▶ **Directive**:
Please reproduce every one of the following items word for word, keeping each line in its original order.

▶ **Exercise material**:
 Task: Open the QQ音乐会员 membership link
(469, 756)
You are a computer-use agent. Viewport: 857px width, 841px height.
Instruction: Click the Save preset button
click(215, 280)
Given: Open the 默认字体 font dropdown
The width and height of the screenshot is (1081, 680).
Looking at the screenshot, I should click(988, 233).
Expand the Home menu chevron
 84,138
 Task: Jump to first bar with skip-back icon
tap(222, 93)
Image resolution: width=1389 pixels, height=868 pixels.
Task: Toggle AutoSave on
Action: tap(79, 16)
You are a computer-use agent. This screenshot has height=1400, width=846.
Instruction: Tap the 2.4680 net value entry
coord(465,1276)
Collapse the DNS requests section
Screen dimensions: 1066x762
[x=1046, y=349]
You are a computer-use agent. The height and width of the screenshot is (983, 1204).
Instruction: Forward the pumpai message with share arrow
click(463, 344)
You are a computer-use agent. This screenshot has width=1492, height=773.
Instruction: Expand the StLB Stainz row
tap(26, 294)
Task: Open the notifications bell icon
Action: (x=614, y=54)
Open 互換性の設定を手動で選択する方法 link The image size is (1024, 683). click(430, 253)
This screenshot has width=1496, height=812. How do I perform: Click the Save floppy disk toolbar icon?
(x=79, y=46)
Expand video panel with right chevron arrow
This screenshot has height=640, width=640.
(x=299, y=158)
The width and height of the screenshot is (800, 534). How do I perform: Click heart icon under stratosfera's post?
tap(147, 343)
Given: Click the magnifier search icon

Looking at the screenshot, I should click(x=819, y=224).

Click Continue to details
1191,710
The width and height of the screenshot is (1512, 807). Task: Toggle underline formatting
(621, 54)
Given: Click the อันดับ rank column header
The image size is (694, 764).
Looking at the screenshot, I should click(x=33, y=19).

▶ **Correct result**:
 Task: Open the QQ音乐会员 membership link
(469, 756)
You are a computer-use agent. Viewport: 857px width, 841px height.
Instruction: Click the Save preset button
click(215, 280)
Given: Open the 默认字体 font dropdown
The width and height of the screenshot is (1081, 680).
Looking at the screenshot, I should click(988, 233).
Expand the Home menu chevron
 84,138
 Task: Jump to first bar with skip-back icon
tap(222, 93)
Image resolution: width=1389 pixels, height=868 pixels.
Task: Toggle AutoSave on
Action: tap(79, 16)
You are a computer-use agent. This screenshot has height=1400, width=846.
Instruction: Tap the 2.4680 net value entry
coord(465,1276)
Collapse the DNS requests section
Screen dimensions: 1066x762
[x=1046, y=349]
You are a computer-use agent. The height and width of the screenshot is (983, 1204).
Instruction: Forward the pumpai message with share arrow
click(463, 344)
You are a computer-use agent. This screenshot has width=1492, height=773.
Instruction: Expand the StLB Stainz row
tap(26, 294)
Task: Open the notifications bell icon
Action: (x=614, y=54)
Open 互換性の設定を手動で選択する方法 link The image size is (1024, 683). click(430, 253)
This screenshot has width=1496, height=812. How do I perform: Click the Save floppy disk toolbar icon?
(x=79, y=46)
Expand video panel with right chevron arrow
This screenshot has height=640, width=640.
(x=299, y=158)
The width and height of the screenshot is (800, 534). How do I perform: Click heart icon under stratosfera's post?
tap(147, 343)
Given: Click the magnifier search icon

Looking at the screenshot, I should click(x=819, y=224).

Click Continue to details
1191,710
The width and height of the screenshot is (1512, 807). Task: Toggle underline formatting
(621, 54)
Given: Click the อันดับ rank column header
The image size is (694, 764).
Looking at the screenshot, I should click(x=33, y=19).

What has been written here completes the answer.